EXERCISE DETAILS
Extend the blog post about staying in a familiar town and navigating nostalgia, picking up right after its final sentence.

SELECTED TEXT
========================================================================
Sunday, August 18, 2013

Traipsing (or would that be tripping?) Down Memory Lane

The thought occurred to me recently that I have lived in or around this town for all of my adult life, (not counting my years in college in Indiana.)  I'm not sure how I feel about that. Sometimes I feel like I've missed out on some great adventure going on somewhere else. Back in '92 when my life hit a crossroads, I chose to stay so that my kids could be close to their dad.  Neither of my kids lives at home now and I'm not sure why I am still here.  Just recently (like, within the past 3 months) I came to a point of surrender - I decided I could pull up stakes and leave.  I could go somewhere and find a church that would feel right.....perhaps find a job that offers stability......live some place that doesn't hit me so nostalgically so often....find more of a sense of purpose......just start all over again and maybe not make so many mistakes in trying to define and find.....me.  And then........Joe got a full time job.  In State College!  And we are thrilled about that.....and thank God every day......but it means I'm staying.  So I must continue to navigate my nostalgia.
========================================================================
SUPPLIED ENTRIES
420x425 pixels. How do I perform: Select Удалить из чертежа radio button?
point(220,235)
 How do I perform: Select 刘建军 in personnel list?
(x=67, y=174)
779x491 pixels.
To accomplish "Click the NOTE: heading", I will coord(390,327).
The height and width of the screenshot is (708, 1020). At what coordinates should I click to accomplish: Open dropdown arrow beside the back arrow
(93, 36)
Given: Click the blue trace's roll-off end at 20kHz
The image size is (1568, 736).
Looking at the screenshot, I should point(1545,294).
========================================================================
EXERCISE RESPONSE
Doing that is a little tough in this town with its annual rituals and academic calendar.  I have to admit, that although I don't enjoy the chaos associated with students coming and going each semester, I do get a little teary.....I think it's because I didn't really have that "take my kid to college/go pick my kid up from college" ritual each year.  As much as I wouldn't really want to be that awkward parent in restaurants and traffic in a distant college town, I feel like I missed out on important rites of passage with my sons.  Once up and running, they moved themselves in and out of school and for the most part never came home again. So my dreams of hanging out together for some summer or holiday fun really never materialized.  Younger offspring starts his senior year of college this year so the reality is hitting me that time has run out on those possibilities.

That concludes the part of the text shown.